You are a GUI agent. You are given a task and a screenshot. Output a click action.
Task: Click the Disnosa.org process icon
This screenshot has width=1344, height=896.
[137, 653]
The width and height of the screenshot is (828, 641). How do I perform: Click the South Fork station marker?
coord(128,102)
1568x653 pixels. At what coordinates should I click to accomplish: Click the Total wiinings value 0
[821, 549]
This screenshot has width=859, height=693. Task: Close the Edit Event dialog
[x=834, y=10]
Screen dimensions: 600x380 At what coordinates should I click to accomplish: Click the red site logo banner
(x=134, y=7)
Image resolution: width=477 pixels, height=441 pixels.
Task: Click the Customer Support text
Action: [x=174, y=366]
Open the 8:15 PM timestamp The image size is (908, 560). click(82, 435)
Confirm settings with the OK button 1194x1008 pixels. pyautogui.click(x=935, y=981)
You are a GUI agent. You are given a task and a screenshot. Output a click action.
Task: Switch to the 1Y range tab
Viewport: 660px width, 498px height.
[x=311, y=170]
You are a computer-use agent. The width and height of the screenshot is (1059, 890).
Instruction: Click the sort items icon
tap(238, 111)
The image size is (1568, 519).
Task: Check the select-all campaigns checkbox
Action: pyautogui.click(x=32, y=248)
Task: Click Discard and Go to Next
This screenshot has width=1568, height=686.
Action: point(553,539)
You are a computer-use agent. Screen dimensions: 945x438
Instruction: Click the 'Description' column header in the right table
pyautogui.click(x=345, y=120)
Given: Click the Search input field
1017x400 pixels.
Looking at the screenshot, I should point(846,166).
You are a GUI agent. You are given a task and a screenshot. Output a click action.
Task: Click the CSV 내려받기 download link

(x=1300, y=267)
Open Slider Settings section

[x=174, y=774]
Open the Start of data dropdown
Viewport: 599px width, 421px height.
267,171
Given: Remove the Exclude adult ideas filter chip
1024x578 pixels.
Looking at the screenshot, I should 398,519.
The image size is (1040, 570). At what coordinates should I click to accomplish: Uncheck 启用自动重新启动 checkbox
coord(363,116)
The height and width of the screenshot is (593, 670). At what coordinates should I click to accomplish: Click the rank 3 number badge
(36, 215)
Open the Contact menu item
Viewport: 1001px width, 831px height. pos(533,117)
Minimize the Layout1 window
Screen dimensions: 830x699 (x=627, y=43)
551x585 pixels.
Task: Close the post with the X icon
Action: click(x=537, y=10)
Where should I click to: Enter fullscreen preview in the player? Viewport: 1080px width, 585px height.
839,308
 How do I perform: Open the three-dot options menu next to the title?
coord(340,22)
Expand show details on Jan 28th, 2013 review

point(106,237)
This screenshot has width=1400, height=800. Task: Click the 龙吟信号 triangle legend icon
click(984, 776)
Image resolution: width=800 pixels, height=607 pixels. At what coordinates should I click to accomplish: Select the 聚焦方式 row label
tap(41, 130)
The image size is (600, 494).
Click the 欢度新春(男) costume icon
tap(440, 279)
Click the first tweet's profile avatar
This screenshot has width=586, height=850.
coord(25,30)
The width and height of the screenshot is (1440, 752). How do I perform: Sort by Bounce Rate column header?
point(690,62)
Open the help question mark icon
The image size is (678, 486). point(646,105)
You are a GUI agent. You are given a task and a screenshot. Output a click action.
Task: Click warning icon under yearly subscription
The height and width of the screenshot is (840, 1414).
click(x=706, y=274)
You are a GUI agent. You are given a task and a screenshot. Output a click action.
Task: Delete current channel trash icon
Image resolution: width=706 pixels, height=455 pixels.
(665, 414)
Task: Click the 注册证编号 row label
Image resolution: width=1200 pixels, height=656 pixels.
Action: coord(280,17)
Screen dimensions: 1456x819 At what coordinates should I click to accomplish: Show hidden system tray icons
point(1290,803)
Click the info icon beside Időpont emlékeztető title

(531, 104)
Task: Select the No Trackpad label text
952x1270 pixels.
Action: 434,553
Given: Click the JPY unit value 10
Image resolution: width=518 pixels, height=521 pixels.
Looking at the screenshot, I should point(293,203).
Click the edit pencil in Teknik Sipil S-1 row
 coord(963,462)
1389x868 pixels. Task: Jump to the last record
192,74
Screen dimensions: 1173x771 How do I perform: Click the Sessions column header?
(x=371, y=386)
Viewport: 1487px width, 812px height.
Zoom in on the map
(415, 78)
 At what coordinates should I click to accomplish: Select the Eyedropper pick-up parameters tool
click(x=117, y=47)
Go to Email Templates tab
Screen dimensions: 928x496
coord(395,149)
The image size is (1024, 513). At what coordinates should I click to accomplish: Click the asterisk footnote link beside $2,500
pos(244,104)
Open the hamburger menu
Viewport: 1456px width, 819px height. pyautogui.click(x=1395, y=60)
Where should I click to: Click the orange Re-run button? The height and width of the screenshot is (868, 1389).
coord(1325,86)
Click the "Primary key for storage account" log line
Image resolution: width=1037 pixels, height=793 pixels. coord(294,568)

Task statement
When the line with "This screenshot has width=859, height=693." is reached in the data above, start copying there, and copy each line exactly until the line with "Open the 8:15" has been copied; copy nothing else.

Reply
This screenshot has width=859, height=693. Task: Close the Edit Event dialog
[x=834, y=10]
Screen dimensions: 600x380 At what coordinates should I click to accomplish: Click the red site logo banner
(x=134, y=7)
Image resolution: width=477 pixels, height=441 pixels.
Task: Click the Customer Support text
Action: [x=174, y=366]
Open the 8:15 PM timestamp The image size is (908, 560). click(82, 435)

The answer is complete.